One can illustrate the strange concept of alternative histories as follows. Imagine an eccentric (and bored) tycoon offering you $10 million to play Russian roulette, i.e., to put a revolver containing one bullet in the six available chambers to your head and pull the trigger. Each realization would count as one history, for a total of six possible histories of equal probabilities. Five out of these six histories would lead to enrichment; one would lead to a statistic, that is, an obituary with an embarrassing (but certainly original) cause of death. The problem is that only one of the histories is observed in reality; and the winner of $10 million would elicit the admiration and praise of some fatuous journalist (the very same ones who unconditionally admire the Forbes 500 billionaires). Like almost every executive I have encountered during an eighteen-year career on Wall Street (the role of such executives in my view being no more than a judge of results delivered in a random manner), the public observes the external signs of wealth without even having a glimpse at the source (we call such source the generator). Consider the possibility that the Russian roulette winner would be used as a role model by his family, friends, and neighbors.

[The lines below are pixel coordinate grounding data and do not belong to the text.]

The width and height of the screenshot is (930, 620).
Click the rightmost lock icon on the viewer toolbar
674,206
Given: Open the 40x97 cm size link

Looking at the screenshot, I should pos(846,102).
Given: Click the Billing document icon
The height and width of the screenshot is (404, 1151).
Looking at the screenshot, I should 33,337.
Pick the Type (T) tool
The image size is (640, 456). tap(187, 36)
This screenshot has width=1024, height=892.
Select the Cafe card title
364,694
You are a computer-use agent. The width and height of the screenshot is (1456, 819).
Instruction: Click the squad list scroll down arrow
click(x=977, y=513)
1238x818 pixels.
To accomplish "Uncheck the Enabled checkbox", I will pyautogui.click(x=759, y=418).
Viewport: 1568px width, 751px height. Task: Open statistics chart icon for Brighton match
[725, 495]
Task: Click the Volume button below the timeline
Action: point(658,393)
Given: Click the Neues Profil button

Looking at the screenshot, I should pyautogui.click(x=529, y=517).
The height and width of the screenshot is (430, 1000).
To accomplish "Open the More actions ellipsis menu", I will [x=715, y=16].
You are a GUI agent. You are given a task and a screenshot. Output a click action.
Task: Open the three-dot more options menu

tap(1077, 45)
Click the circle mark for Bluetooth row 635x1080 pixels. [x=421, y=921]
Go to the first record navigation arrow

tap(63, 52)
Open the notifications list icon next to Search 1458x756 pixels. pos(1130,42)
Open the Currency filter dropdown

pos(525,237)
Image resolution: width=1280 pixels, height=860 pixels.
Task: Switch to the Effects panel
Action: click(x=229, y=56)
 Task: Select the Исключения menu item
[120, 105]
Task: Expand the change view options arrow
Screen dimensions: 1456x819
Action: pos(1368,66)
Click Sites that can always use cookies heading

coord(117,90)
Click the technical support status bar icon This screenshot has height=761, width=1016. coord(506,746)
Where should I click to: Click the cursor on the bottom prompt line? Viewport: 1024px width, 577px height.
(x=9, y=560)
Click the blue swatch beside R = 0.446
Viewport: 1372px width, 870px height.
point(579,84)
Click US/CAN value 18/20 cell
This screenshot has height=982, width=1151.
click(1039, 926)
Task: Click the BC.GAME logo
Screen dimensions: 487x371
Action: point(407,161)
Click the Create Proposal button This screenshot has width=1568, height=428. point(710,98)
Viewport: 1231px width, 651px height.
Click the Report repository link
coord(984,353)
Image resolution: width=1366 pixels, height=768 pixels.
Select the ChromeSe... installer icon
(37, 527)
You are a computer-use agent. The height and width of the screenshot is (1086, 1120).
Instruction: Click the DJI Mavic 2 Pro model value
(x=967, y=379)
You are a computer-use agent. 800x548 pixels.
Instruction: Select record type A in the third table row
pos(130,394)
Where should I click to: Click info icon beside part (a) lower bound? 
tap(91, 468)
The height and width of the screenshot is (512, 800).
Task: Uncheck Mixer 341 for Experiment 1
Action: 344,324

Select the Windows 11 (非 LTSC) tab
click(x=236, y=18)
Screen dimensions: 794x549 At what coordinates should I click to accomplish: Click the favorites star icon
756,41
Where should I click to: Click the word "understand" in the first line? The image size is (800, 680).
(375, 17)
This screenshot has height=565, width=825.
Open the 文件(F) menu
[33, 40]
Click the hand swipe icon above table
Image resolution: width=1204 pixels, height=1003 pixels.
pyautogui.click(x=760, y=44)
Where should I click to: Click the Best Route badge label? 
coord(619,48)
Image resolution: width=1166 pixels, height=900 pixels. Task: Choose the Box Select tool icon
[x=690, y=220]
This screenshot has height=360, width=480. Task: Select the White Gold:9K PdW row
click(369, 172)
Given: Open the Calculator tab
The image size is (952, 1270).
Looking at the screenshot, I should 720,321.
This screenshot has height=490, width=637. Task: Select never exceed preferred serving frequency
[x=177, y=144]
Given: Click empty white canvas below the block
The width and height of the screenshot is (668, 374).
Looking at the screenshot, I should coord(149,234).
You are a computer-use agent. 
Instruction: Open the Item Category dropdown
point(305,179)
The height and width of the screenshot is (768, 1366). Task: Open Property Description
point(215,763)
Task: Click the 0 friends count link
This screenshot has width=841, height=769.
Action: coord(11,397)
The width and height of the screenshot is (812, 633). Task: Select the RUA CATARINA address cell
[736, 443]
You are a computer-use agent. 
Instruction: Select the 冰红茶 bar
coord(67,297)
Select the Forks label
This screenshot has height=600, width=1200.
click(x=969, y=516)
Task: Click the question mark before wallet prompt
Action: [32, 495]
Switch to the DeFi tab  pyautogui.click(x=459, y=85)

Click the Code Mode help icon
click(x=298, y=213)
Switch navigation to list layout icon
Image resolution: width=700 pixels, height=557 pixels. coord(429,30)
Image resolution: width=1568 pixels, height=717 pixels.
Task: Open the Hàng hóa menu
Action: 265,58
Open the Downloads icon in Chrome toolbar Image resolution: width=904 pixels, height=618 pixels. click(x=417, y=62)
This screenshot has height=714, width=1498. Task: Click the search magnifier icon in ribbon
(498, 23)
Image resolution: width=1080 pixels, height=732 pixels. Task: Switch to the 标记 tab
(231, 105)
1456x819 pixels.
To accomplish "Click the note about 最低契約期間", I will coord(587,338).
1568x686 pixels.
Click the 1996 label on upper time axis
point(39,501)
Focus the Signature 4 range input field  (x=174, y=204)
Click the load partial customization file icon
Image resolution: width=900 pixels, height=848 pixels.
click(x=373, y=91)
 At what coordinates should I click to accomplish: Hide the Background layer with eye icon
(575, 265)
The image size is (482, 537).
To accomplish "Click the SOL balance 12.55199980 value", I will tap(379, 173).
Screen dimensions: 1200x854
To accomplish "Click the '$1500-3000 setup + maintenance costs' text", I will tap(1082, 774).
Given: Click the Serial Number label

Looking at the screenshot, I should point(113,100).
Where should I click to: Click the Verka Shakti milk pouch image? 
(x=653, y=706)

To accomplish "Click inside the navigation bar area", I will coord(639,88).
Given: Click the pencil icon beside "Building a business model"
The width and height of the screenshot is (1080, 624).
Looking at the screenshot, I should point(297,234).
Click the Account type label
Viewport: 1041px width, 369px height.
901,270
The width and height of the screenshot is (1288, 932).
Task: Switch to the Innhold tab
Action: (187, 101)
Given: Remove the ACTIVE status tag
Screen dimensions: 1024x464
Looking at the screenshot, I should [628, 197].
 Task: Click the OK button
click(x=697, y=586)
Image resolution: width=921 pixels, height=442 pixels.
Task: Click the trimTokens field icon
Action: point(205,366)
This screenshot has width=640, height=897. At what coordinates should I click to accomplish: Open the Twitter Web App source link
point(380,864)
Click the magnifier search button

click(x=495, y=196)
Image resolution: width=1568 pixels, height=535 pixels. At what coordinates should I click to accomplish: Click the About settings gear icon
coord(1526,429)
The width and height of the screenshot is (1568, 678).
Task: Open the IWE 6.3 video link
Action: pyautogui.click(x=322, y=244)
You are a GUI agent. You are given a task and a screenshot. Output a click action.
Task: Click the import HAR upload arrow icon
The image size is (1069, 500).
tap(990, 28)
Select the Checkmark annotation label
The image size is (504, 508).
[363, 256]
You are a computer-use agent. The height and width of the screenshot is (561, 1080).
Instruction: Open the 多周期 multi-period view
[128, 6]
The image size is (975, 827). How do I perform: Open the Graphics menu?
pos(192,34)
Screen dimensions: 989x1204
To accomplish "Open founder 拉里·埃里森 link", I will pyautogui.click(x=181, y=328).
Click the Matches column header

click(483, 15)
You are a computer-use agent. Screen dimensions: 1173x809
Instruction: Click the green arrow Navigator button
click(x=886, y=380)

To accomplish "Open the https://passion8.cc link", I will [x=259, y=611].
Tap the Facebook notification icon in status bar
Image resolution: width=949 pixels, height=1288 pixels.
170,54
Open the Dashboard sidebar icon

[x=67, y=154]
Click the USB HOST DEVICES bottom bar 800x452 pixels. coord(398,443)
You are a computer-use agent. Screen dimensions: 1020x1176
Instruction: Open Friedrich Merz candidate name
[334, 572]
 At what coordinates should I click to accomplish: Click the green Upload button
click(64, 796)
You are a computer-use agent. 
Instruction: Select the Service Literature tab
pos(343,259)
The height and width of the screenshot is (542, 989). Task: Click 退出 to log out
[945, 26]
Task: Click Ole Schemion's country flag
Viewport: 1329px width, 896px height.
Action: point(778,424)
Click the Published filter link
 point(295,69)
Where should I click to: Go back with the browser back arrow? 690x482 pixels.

While the remaining five histories are not observable, the wise and thoughtful person could easily make a guess as to their attributes. It requires some thoughtfulness and personal courage. In addition, in time, if the roulette-betting fool keeps playing the game, the bad histories will tend to catch up with him. Thus, if a twenty-five-year-old played Russian roulette, say, once a year, there would be a very slim possibility of his surviving until his fiftieth birthday—but, if there are enough players, say thousands of twenty-five-year-old players, we can expect to see a handful of (extremely rich) survivors (and a very large cemetery).2

The question remains, what is a value of the $10 million earned playing Russian roulette, compared to $10 million earned practicing dentistry3? The money spends the same way, but did the player choose correctly by deciding to play in the first place? I think this example, by being absurd4, is useful in highlighting the flaw in the usual way we evaluate success.

Just because you did not die playing Russian roulette does not mean you were correct putting the gun to your head. Just because you did not break your neck diving into unfamiliar, shallow water does not mean you were correct jumping in head-first. Just because you won the lottery does not mean you were correct spending all your money buying Powerball tickets.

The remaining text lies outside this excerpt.